#### Task statement
Pull out every line from the line containing "The image size is (1024, 586)." through the end of the material, both ends included, and reproduce it exactly. Keep pictures out.

#### Available data

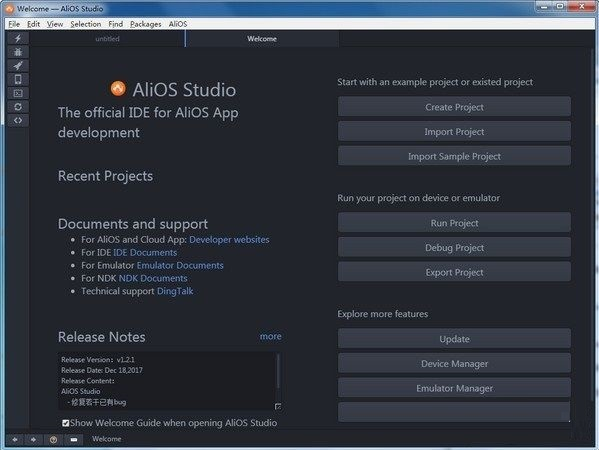Screen dimensions: 599x450
Task: Click the right arrow icon in status bar
Action: click(34, 440)
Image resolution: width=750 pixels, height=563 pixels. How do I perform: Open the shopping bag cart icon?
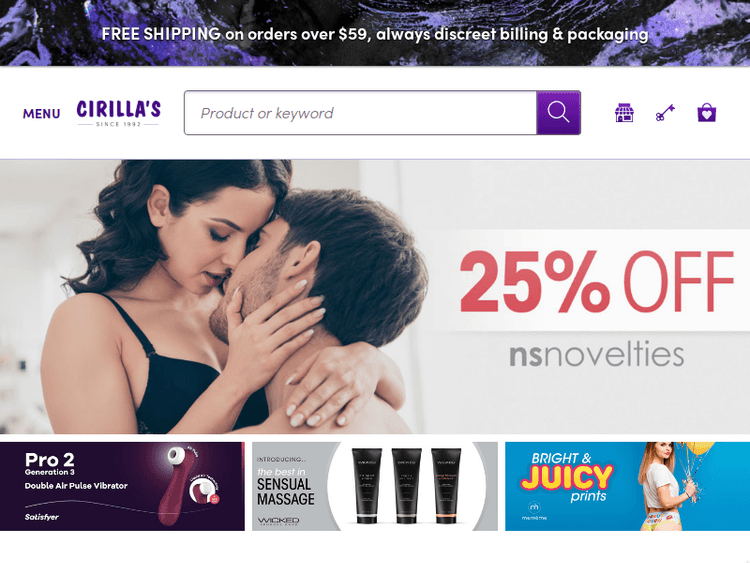tap(706, 113)
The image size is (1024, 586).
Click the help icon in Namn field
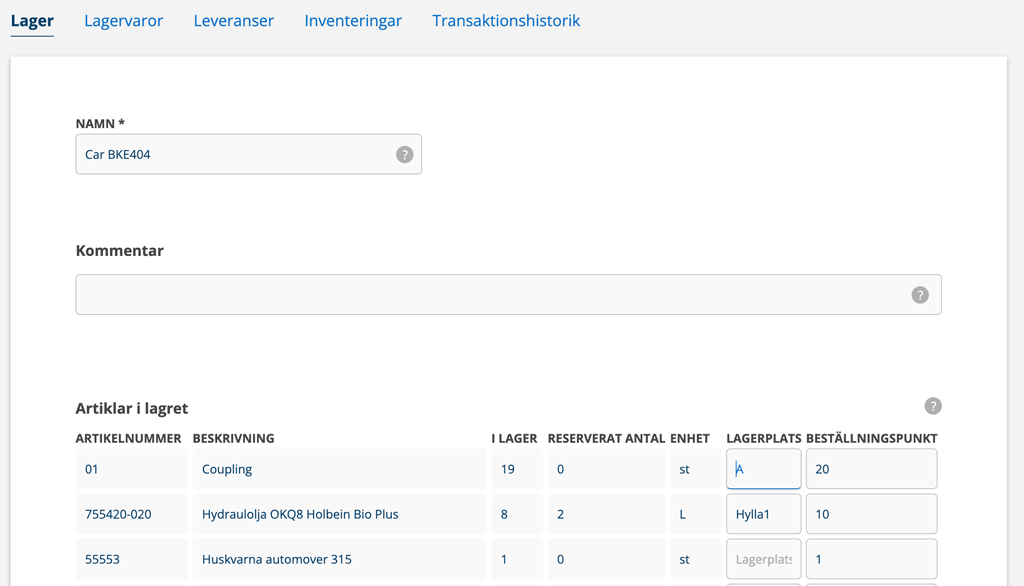[404, 155]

#### Output of the exercise
The image size is (1024, 586).
Click the help icon in Namn field
[404, 155]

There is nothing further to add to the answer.